Because, as one Realtor told me, they like people. That's why they are in the business.

75   taka   2012 Jun 10, 5:12pm  

jvolstad says

Because, as one Realtor told me, they like people. That's why they are in the business.

as another realtor told me, they like money. That's why they are in the business.

76   thomas.wong1986   2012 Jun 10, 5:27pm  

EconPete says

The housing market would recover faster if home deals could omit this expensive middle man.

Recover to what ? higher prices, thats not a recovery thats a bubble!
This is now the second correction we have seen over the past 30 years.

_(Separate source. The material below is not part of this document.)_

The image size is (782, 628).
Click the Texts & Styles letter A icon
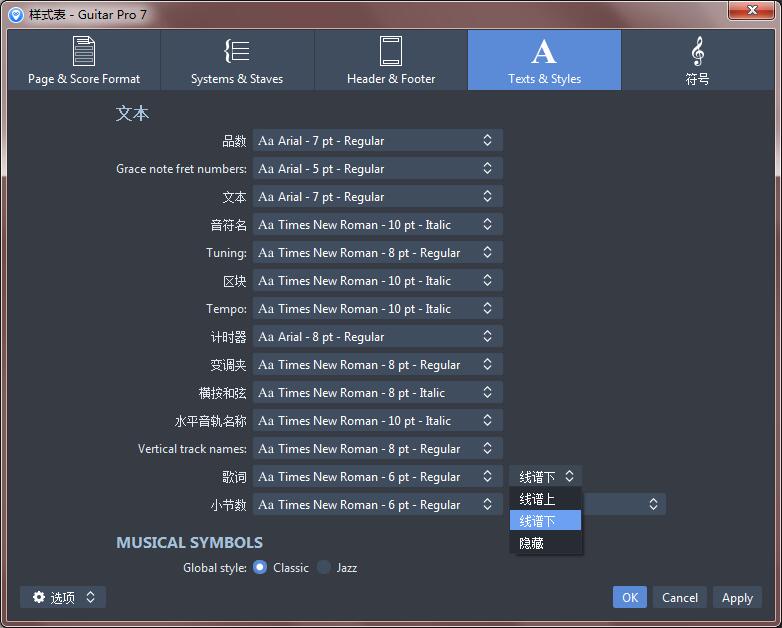coord(544,51)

Has it sunk in that prices eventual fall and go back to some normality...

Too many people still think prices go up 10-30-50% year over year!
Its just crazy talk to think that ... like we need another nail in the coffin.

77   CBM   2012 Jun 10, 8:38pm  

I guess you hate everyone because every profession has criminals which is not indicative of an entire profession. Must be hard to harbor such venom for the world. Takes a lot of energy to be this angry.

78   You Lowlife   2012 Jun 10, 9:45pm  

CBM says

I guess you hate everyone because every profession has criminals which is not indicative of an entire profession. Must be hard to harbor such venom for the world. Takes a lot of energy to be this angry.

Once again with the conflations and false equivalencies? I see a whole lot of truth telling and you call that anger?

The sentiment really is truth then. You guys really are stupid and unethical.

79   You Lowlife   2012 Jun 10, 9:45pm  

FUCKAPOCALYPSE says

I will NOT be back to this waste of time website anytime soon.

Good riddance jackass.

80   tak   2012 Jun 11, 10:00am  

jvolstad says

Because, as one Realtor told me, they like people. That's why they are in the business.

as one realtor told me, they like money. That's why they are in the business.